First, you are quite right that RAM is the biggest one. Because a GPU has to share RAM bandwidth with the CPU, it simply cannot use nearly as much RAM. Worse, it is using RAM that is not optimized for GPU use, so the CPU, GPU, and RAMDAC all fight for the same precious bandwidth and the path between the GPU and RAM is much less direct.
Second, a dedicated GPU can have more compute units. You can only fit so many transistors on a single die, and a dedicated GPU can devote more space to GPU computing units.

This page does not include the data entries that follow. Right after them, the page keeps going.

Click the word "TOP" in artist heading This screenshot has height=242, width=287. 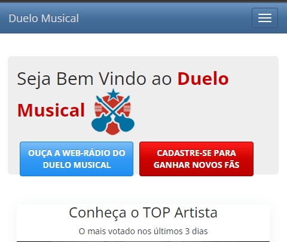[157, 213]
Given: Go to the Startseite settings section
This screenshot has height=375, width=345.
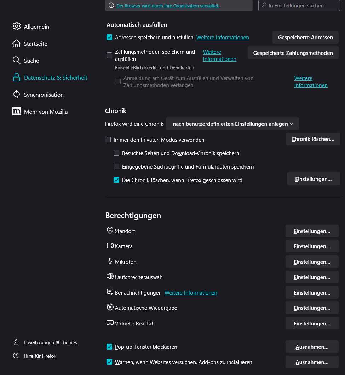Looking at the screenshot, I should 35,44.
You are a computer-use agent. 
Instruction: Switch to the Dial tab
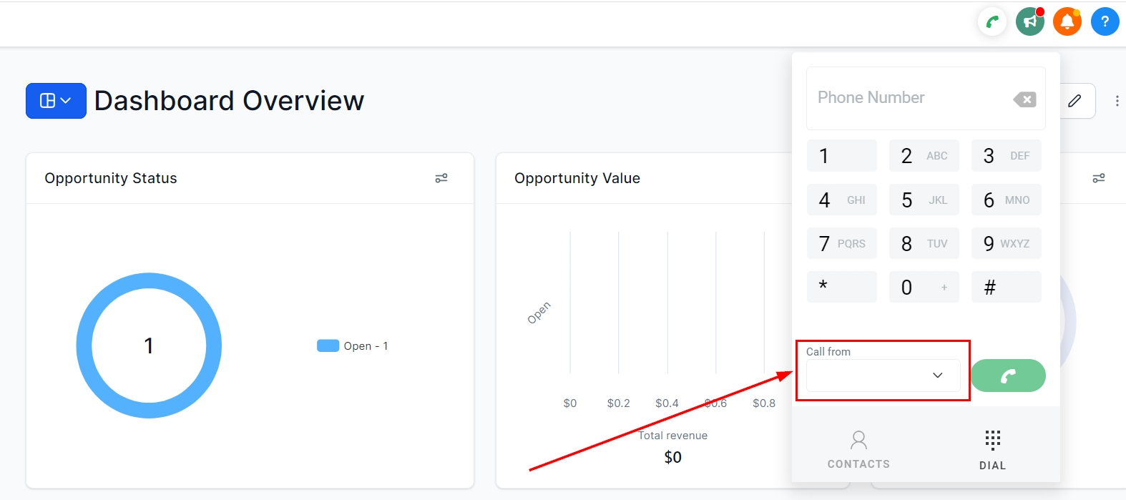coord(992,449)
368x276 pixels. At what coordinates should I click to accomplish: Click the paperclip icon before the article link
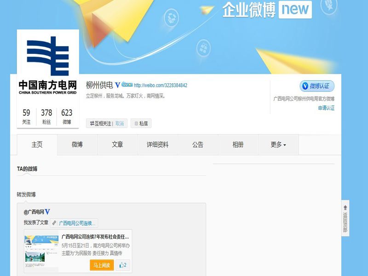tap(54, 222)
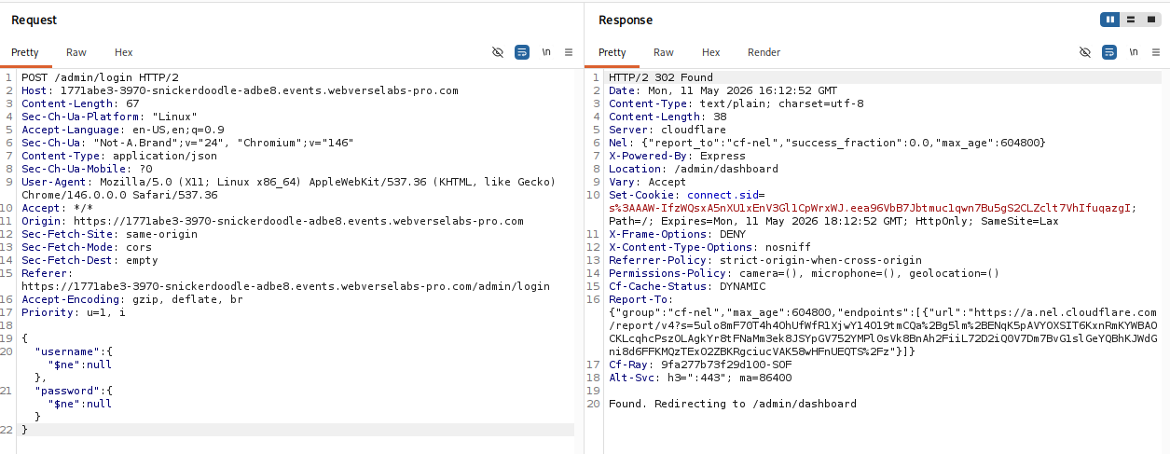The width and height of the screenshot is (1170, 454).
Task: Select the combined tabbed view layout icon
Action: pos(1149,20)
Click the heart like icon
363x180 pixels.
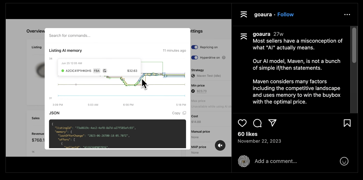242,123
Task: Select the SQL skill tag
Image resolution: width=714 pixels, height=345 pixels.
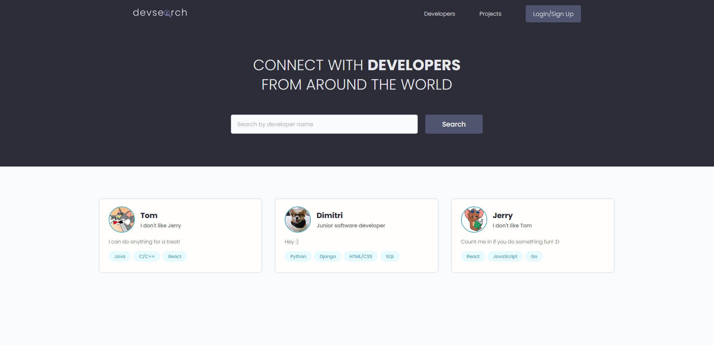Action: coord(390,257)
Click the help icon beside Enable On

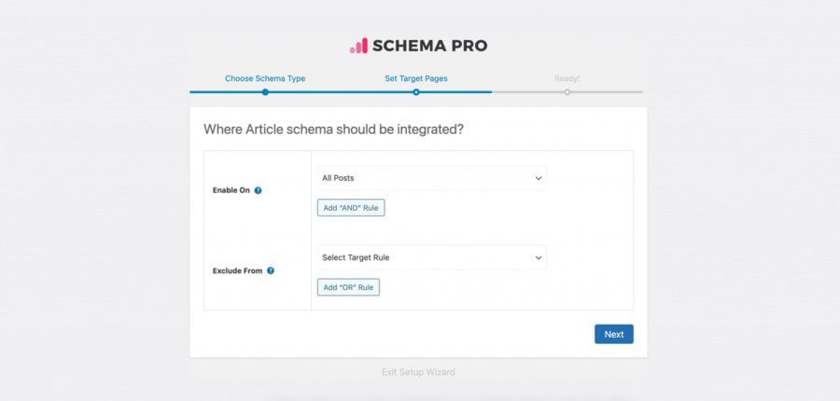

I'm not sure what you mean by "less latency". If you think that it means communication between the CPU and GPU is more efficient, it basically isn't. Modern graphics cards have a great path that allows the CPU to write directly into the GPU (and its RAM) through fast buffers. A dedicated GPU has more room for these kinds of buffers because it's not sharing die space with the CPU and its caches.
Lacking GPU RAM, integrated solutions typically require "bulk" CPU/GPU communication to go through the regular RAM which is less efficient. The CPU can't give bulk data directly to the GPU. That would require them to run in lockstep which would waste resources because they're never exactly the same speed. And what could the GPU do with such bulk data other than write it to RAM? It's not like it has anyplace else to keep it while it processes it.
CPU to GPU communication basically involves writing the information to be communicated some place where both components can get it and then telling the GPU to process the information. With an integrated solution, that has to be the regular RAM which is already the limiting factor. With a dedicated solution, that can be the GPU's RAM, which is much more efficient.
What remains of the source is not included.